Leon zog sich seine rote Kappe tief ins Gesicht.
Man muss mich ja nicht sofort erkennen. Falls hier überhaupt jemand auftaucht. Fast schon gruselig, so einsam ist es hier.
Neben dem kleinen Steinweg, der zum Hauseingang führte, lag Müll, darunter Zigarettenstummel, eine scheinbar bereits gebrauchte Spritze und rotbraun besprenkelte Papiertücher. Hätte Leon Ekel empfinden können, hätte er es sicher getan, aber der Dreck war ihm egal und er schritt einfach auf die grüne Holztür zu, vor der eine halbe Fußmatte lag, auf der nur noch „zlich lkommen“ zu lesen war. Er fragte sich, ob die andere Hälfte wohl abgebrannt war oder ob jemand die Matte einfach zerrissen hatte. Da er keine Klingel finden konnte, hämmerte er einfach gegen die Tür.

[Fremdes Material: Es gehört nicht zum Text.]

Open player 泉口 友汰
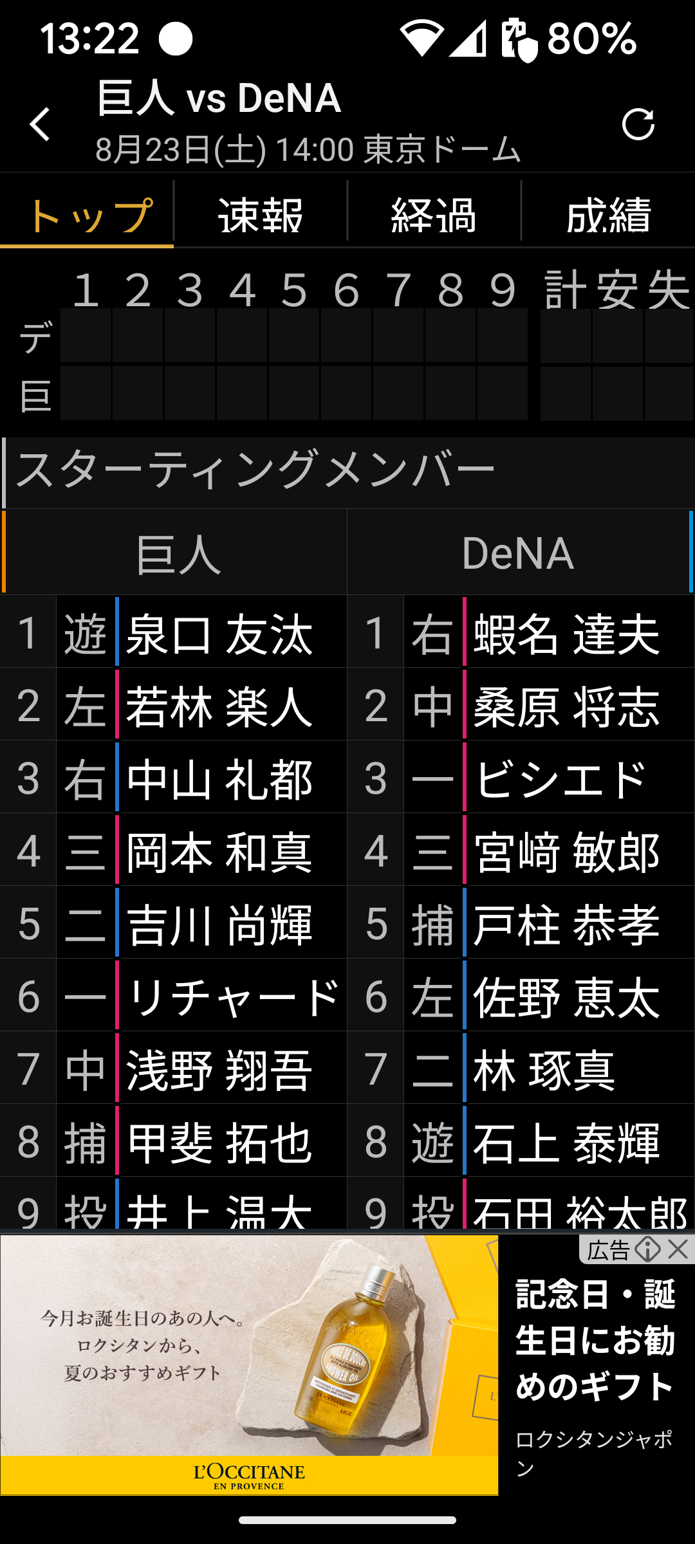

Er hörte einen Mann genervt „Komm rein, ist offen, Alter!“ schreien und trat ein. Durch den schlecht riechenden Flur ging er nach links in den Raum, der wohl das Wohnzimmer darstellen sollte. Dort saß zwischen herumliegenden Kleidungsstücken und Pizzaschachteln, auf einem grünen, altbackenen Sessel ein Mann, der irgendetwas rauchte und auf dem Tisch vor sich Tütchen mit bräunlichem Pulver sortierte. Leon blickte in das Gesicht eines etwa vierzigjährigen, unrasierten Kerls mit fettigen Haaren, fahlem Gesicht und gelben Zähnen. Die zeigte er Leon mit einem schmierigen Grinsen und den Worten: „Was kann ich für dich tun?“.
Dieser abartige Typ passt ja wirklich gut in dieses Drecksloch.
In dieser ekelerregenden Bude mischte Jeremy also seine Drogen. Hatte er keine Angst, dass irgendwer seinen Wohnort verriet? War er so verwahrlost, dass es ihn nicht kümmerte? Oder starben seine Kunden einfach alle weg, so wie Jonas, bevor sie etwas über seine giftigen Drogengeschäfte ausplaudern konnten? Hatte Jonas auch hier gestanden, in diesem staubigen Wohnzimmer mit den großen Fenstern und den löchrigen Vorhängen, die entgegen ihrer Funktion fast nichts verdeckten, was sich hier drin abspielte? Hat mein Sohn diesem Arschloch gegenübergestanden und ihn gefragt, ob er ihm Heroin verkauft? Wurde er auch so schmierig angegrinst?
Diese Fragen schleuderte Leon nun Jeremy entgegen, wobei er sich nicht erinnerte, was genau er schrie. Er war zu aufgebracht, er schwitzte und zitterte. Jeremy hingegen reagierte weder ängstlich noch verständnisvoll, sondern erwiderte nur: „Komm mal runter, Bruder. Schrei nich so wirres Zeug. Ich hab hier was, was dich ´nen bisschen beruhigt.“
„Du verdammter Mistkerl, wie kannst du es wagen, mir dein Rattengift anzudrehen? Hast du kein schlechtes Gewissen, wenn du Minderjährigen irgendeine Scheiße verkaufst, die sie umbringt? Ich werde dich hinter Gitter bringen, du widerliches scheiß Arschloch!“
„Ey, ganz ruhig. Mit mir kann man doch vernünftig reden. Ich kann doch nix dafür, wenn irgendwelche Gören nicht wissen, wie man das Zeug richtig dosiert. Is doch nich meine Schuld, wenn die verrecken… ich geb keine Garantie… jeder streckt sein Zeug und was ich dazu mische, bringt dich richtig drauf, das wollen die Kids do…“
Weiter kam er nicht, denn jetzt zog Leon seine Waffe. Gab Jeremy gerade etwa Jonas die Schuld, dass er besser hätte dosieren müssen? Er hätte sein Gift besser dosieren müssen!?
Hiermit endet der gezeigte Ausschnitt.